Despite being willing to pay out of its own funds, the Iraqi government has been "waiting and waiting and waiting" for Washington to come forward and has had to turn to other suppliers, such as China, for guns, he said.
"There's constant frustration in the Iraqi government about the speed of equipping our armed forces," Sumaidaie said. The Bush administration has come under fierce pressure at home recently to start pulling out of Iraq.
White House spokesman Tony Snow said he sympathized with the ambassador's ire, while attacking the Democratic-led Congress for balking at the Bush administration's own defense spending plans to supply US troops.
"In many ways those are the kind of signs that you want to see, which is an Iraqi government saying we want to be fully equipped and trained," he said.
"We're doing it as rapidly as we can. We understand the frustrations.
"These are matters that the president discusses regularly with the prime minister, and obviously are discussed on a regular basis with others."
Iraqi Prime Minister Nuri al-Maliki said in January that the United States could dramatically and quickly cut its troop presence in Iraq if it provided enough weapons to the country's embattled security forces.
The United States is said to have held back from supplying the Iraqi army with large quantities of weapons because some have ended up in the hands of militias and insurgents.

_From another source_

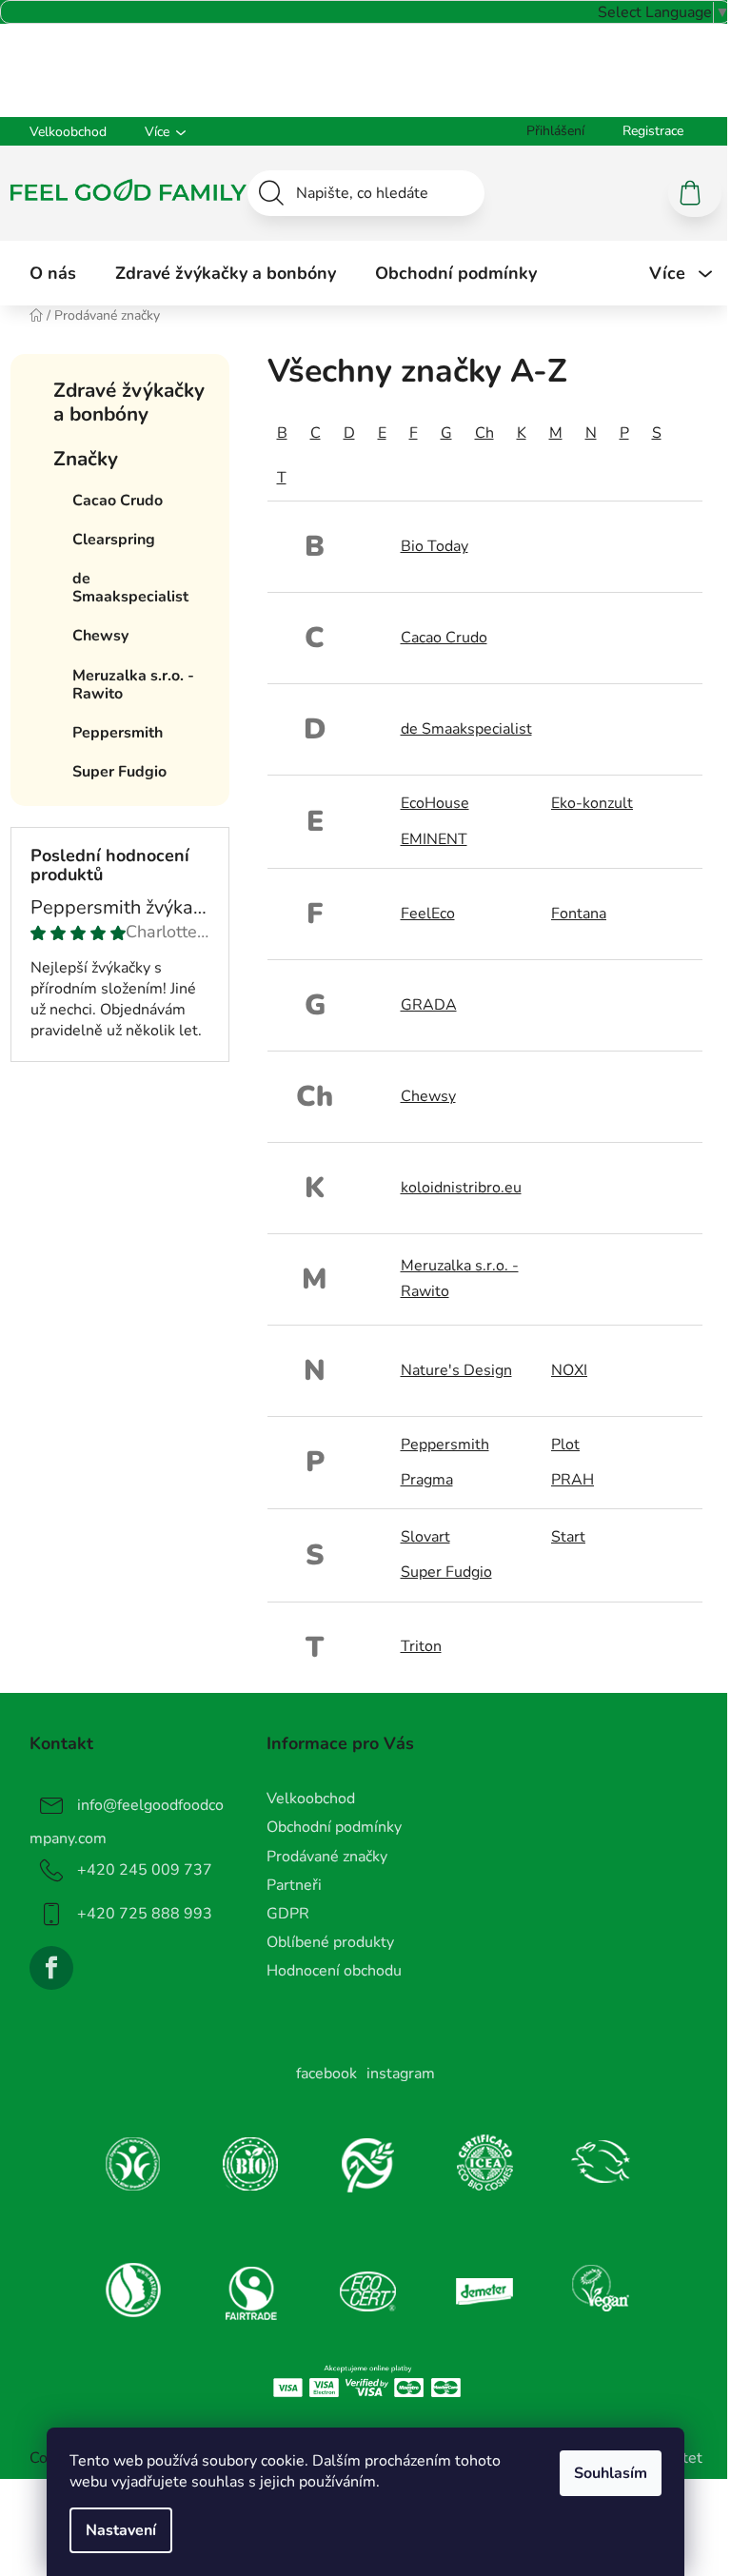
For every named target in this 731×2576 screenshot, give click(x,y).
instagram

But under a recent "surge" of US troops into Baghdad and surrounding provinces, US commanders are now arming Sunni tribal leaders to take the fight to Al-Qaeda extremists who are accused of stoking Iraq's communal bloodshed.
By the Pentagon's count, there were 353,100 trained and equipped Iraqi security forces as of mid-July. That compares to 158,000 US troops in the country.

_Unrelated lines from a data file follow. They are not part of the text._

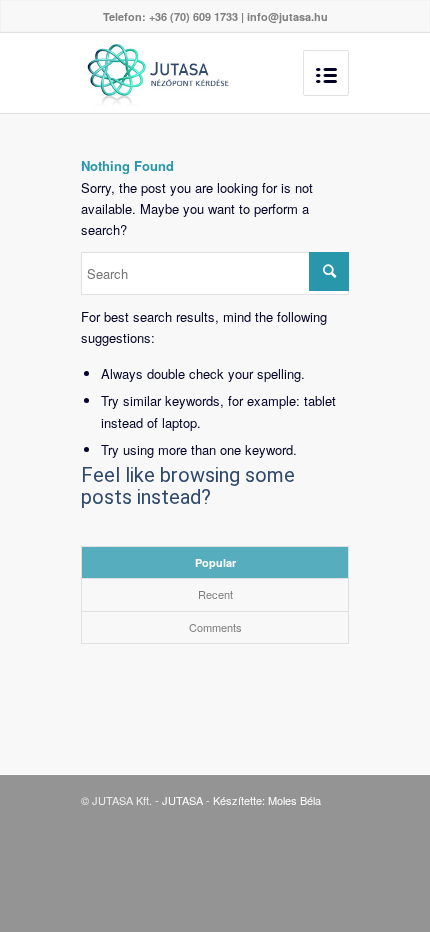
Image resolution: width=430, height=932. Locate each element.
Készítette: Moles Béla (267, 800)
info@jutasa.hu (287, 16)
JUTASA (182, 800)
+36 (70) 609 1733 (193, 16)
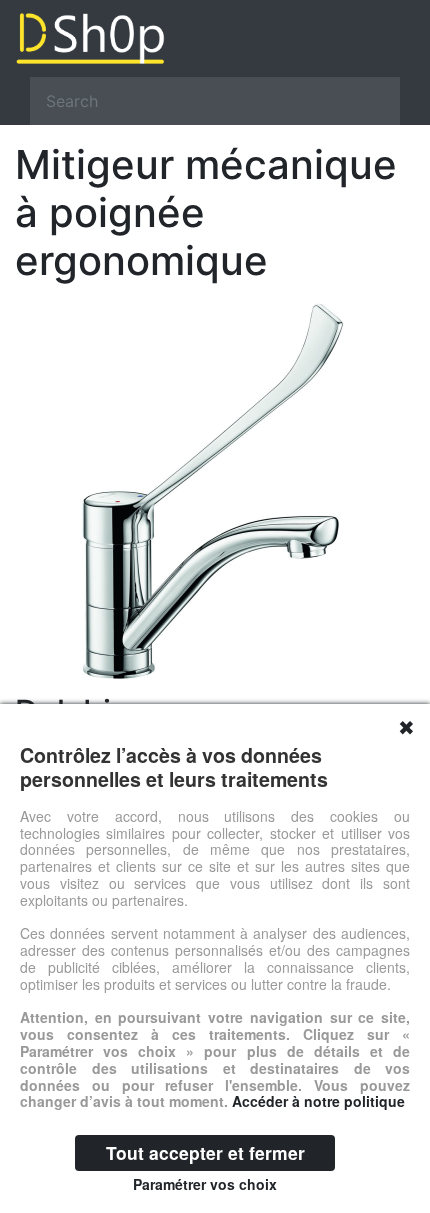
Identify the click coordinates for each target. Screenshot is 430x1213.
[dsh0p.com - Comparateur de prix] (215, 38)
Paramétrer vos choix (205, 1184)
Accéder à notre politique (318, 1101)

Pentagon spokesman Bryan Whitman acknowledged "it is clear that there is still much to be done with respect to equipping the security forces" of Iraq.
"But there is a program in place to do it in a very deliberate way, and do it in a way that ensures that they have the type of the equipment they need for the types of missions they are going to be conducting," he said.
The Iraqi embassy was unable immediately to provide a detailed list of the arms it is seeking from the United States, as Congress awaits a pivotal report due in September that Democrats hope to lever into a timetable for withdrawal.
But Sumaidaie said among Iraqi troops' needs are armored personnel carriers to replace their light pickup trucks, which leave them as vulnerable "cannon fodder" while US soldiers patrol in reinforced armor and heavy vehicles.
"This is not helping morale," he said.
In May, Iraq said it was looking to buy more than 1.5 billion dollars' worth of weapons from the United States including helicopters and automatic rifles, such as the M-16, to replace the Iraqi forces' ubiquitous Soviet-designed AK-47 Kalashnikov.
Iraq's Defence Minister Abdel Qader Jassim Mohammed said at the time a contract had been signed with the United States to set up "a foreign weapons sales office ... to buy modern weapons and to ensure arrival of these weapons when the ministry asks for them."
Also in May, Iran offered weapons and training to the Iraqi army after accusing Washington of not supplying Baghdad with the equipment needed to defend itself.
The offer came from Iran's ambassador to Iraq, Hassan Kazemi Qomi, following a landmark meeting with his US counterpart. The two envoys followed up with a second meeting in Baghdad on Tuesday.
This time around, the United States accused Iran of stepping up its alleged support of militia fighters in Iraq, and US ambassador Ryan Crocker admitted afterwards the encounter had been marked by "heated exchanges."